The second show using the technology is ‘The Three Musketeers’ hosted at Théâtre Ranelagh, a classic venue that dates back more than 120 years and is now designated an historic monument.
Following their production of works by Molière, Corneille and Rostand, director Jean-Philippe Daguerre and Charlotte Matzneff have shaped Alexandre Dumas’ swashbuckling novel about the adventures of d’Artagnan, Athos, Porthos, and Aramis into a colorful, fast-paced production that combines thrilling encounters with deadpan humor.
My companion and I were particularly impressed not just by the quality of acting by the twelve performers but also by their skilled swordsmanship and the authenticity of fight scenes, the lively music and the well-designed period costumes. The theatre itself is impressive, with original decor including plush red velvet seating, ornate carved oak panelling adorning the orchestra and balconies and intricately decorated ceiling. A small bar in its foyer even features a cosy fireplace.
Theatre in Paris continues its entertainment services at a wide range of venues in the city including such prestigious places as the Paris Opera and and the glittering cabaret, Lido de Paris. These tickets often come with champagne, dinner, or other add-ons to grant attendees a more exclusive experience.
It also sells tickets for many performances that include English surtitles such as ‘The Bald Soprano’ (La Cantatrice Chauve) by Eugène Ionesco and ‘The Lesson’ (La Lecon) by the same playwright, both at Théâtre de la Huchette.

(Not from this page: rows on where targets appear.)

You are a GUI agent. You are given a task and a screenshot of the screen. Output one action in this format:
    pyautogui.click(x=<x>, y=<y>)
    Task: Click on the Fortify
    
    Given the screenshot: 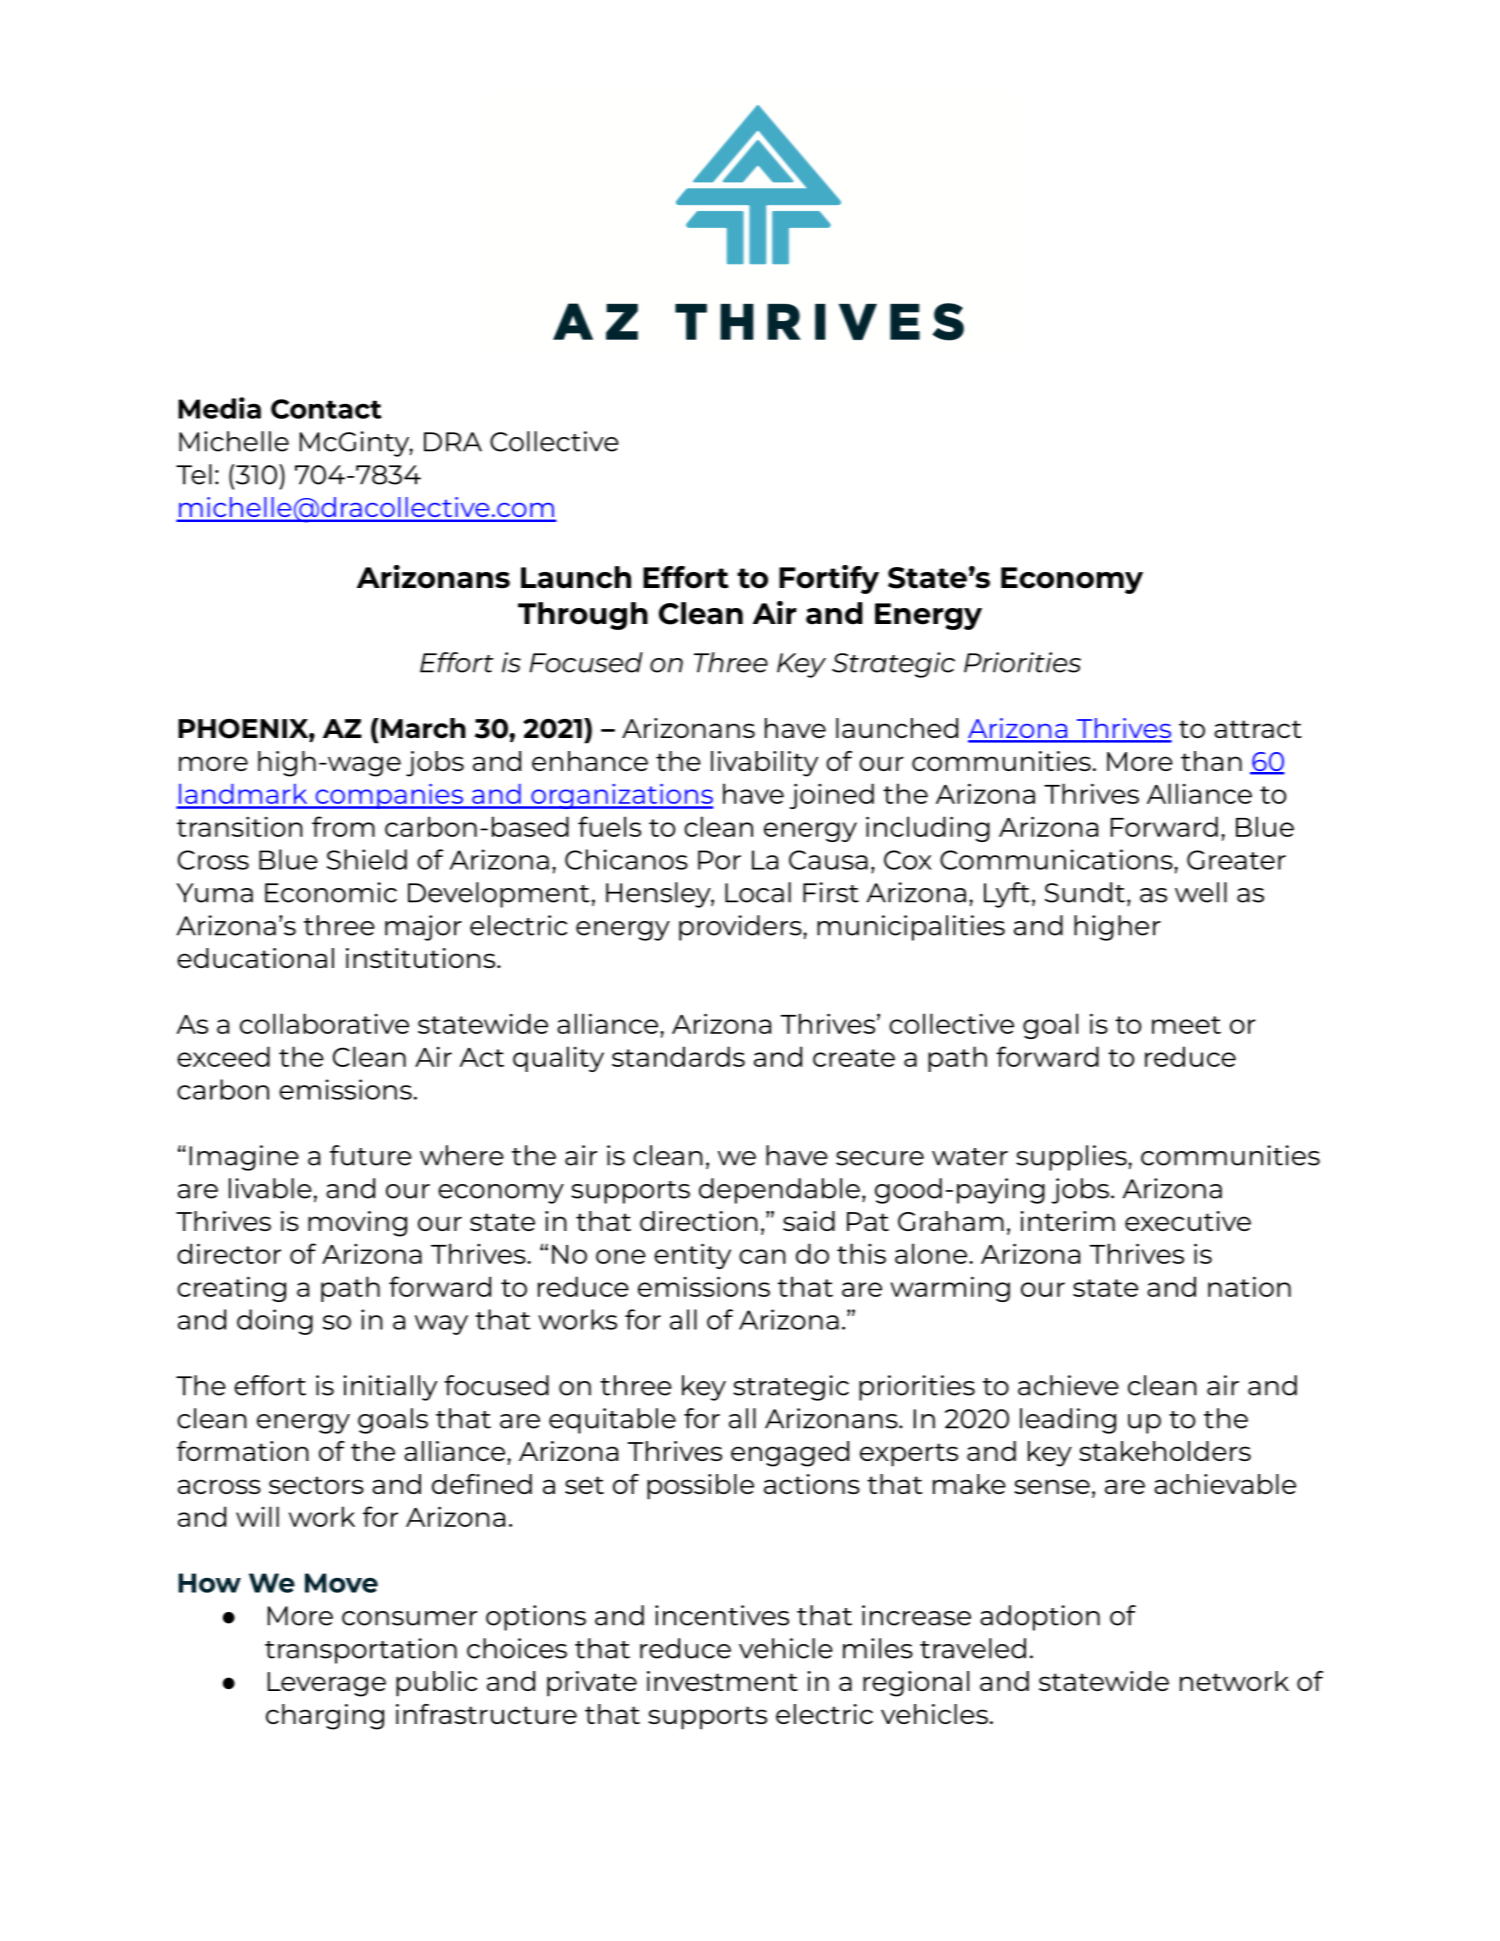 What is the action you would take?
    pyautogui.click(x=829, y=579)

Theatre in Paris also provides ticketing services for shows as diverse as the humorous, English-language one-man performance by Olivier Giraud, ‘How To Become A Parisian In One Hour;’ cabarets such as ‘Crazy Horse,’ Paradis Latin’ and ‘Le Cabaret Burlesque’ uniting ‘glamour, humour, glitter and dance;’ classical music concerts at the Gothic architectural gem, Sainte-Chapelle, and the highly-popular eccentric opera adventure ‘The Opera Locos.’